Let me illustrate that on vectorization of categorical data.

Categorical data consists of specific, predefined values, like car colors, animal species, days of the week, or city street names. It can be low-dimensional (few possible values) or high-dimensional (many possible values).

For low-dimensional data, we can encode it as a vocabulary. Let’s use car colors as an example with 5 categories for simplicity: white, blue, red, black, and others (for any color not in the list).

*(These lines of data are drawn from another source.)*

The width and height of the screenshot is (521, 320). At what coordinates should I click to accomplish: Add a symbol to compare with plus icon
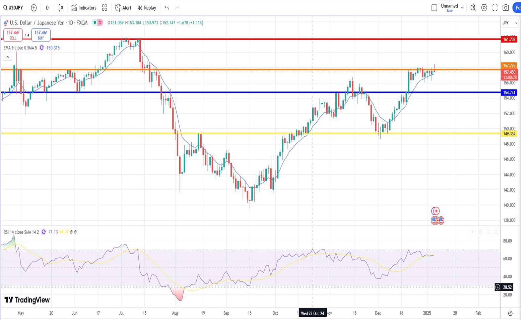[x=34, y=8]
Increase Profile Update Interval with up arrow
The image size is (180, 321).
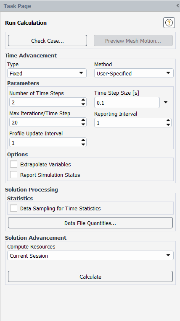83,140
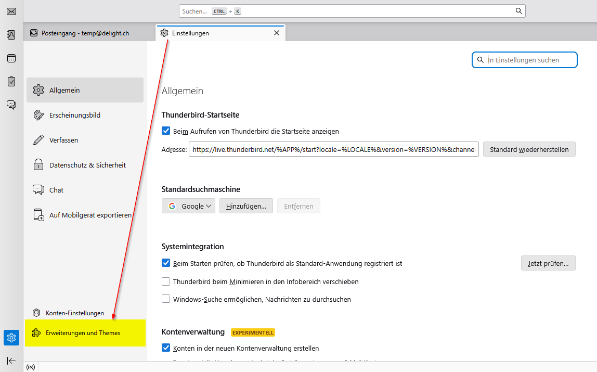Open Erweiterungen und Themes link
This screenshot has height=372, width=597.
pos(83,332)
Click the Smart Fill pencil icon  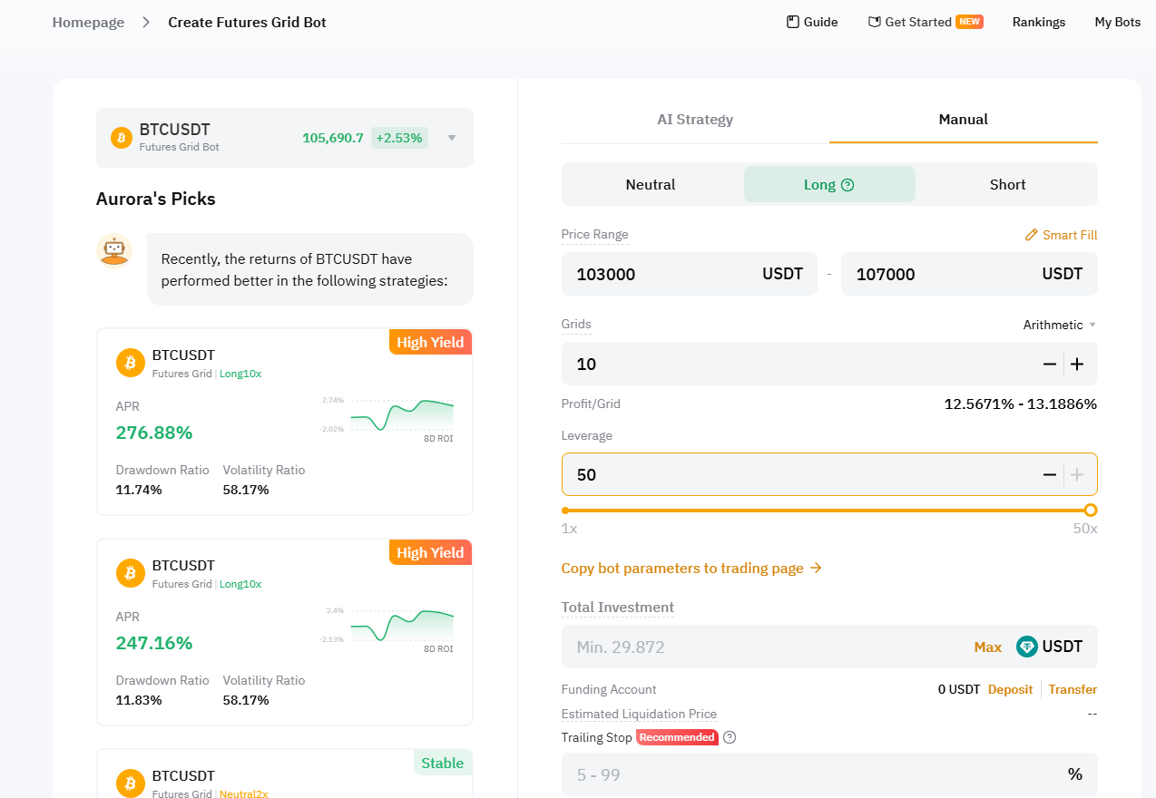click(1031, 235)
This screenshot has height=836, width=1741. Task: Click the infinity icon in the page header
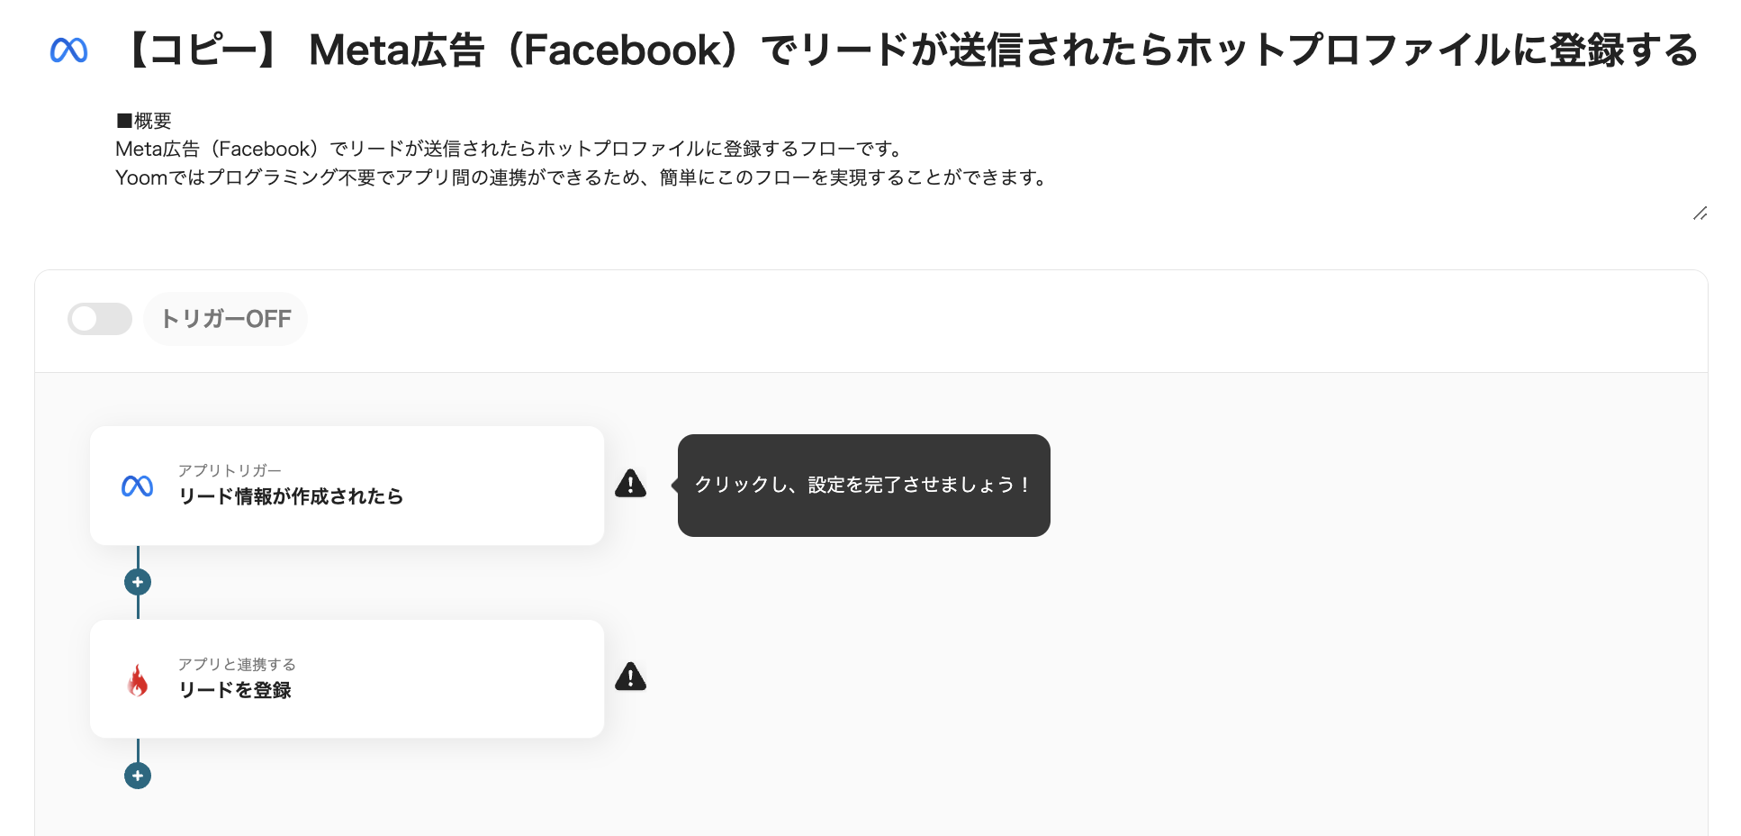pyautogui.click(x=70, y=50)
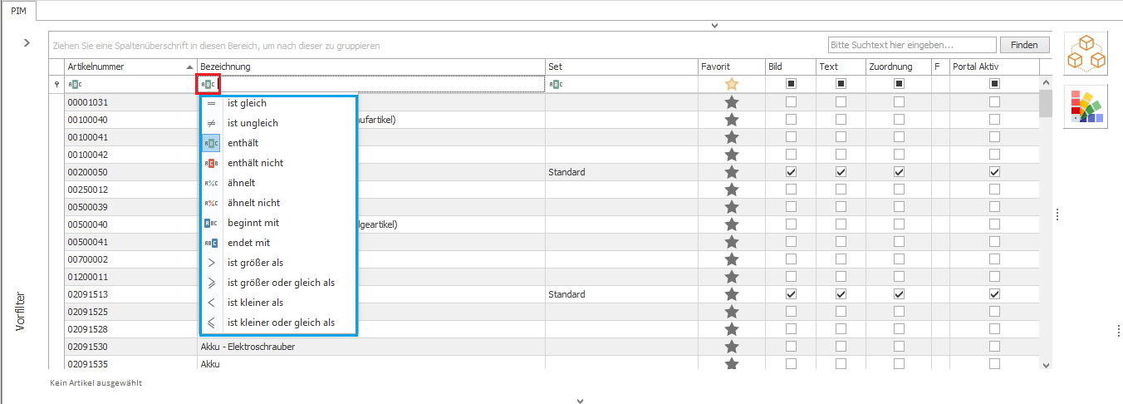Click the filter operator icon in Artikelnummer column

click(75, 84)
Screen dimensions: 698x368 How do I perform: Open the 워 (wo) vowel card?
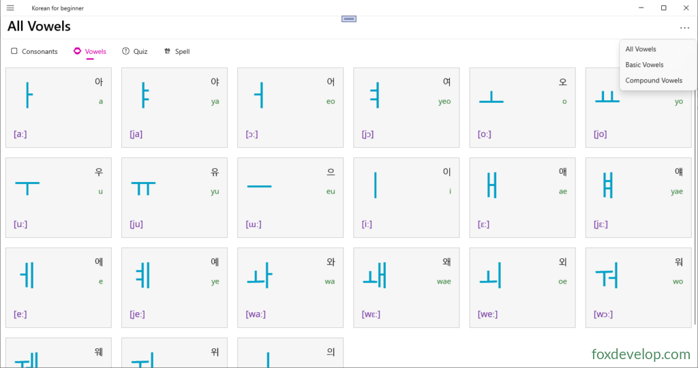(x=638, y=288)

To create a vector the following steps should be done:
1. Index each value:
- 0: white
- 1: blue
- 2: red
- 3: black
- 4: others

2. Represent each category as a vector (array) of N elements, where N is the number of categories.
|Feature|White|Blue|Red|Black|Others|
|------------|---------|-------|------|--------|---------|
|White | 1 | 0 | 0 | 0 | 0 |
|Blue | 0 | 1 | 0 | 0 | 0 |
|Red | 0 | 0 | 1 | 0 | 0 |
|Black | 0 | 0 | 0 | 1 | 0 |
|Others | 0 | 0 | 0 | 0 | 1 |

3. Convert to floating point values: replace 1 with 1.0 and 0 with 0.0. For example, the vector for blue would be
(0.0, 1.0, 0.0, 0.0, 0.0)

Of course, that's very basic example to illustrate the concept. Real-world cases often involve more complex transformations and math models, depending on the data and problem.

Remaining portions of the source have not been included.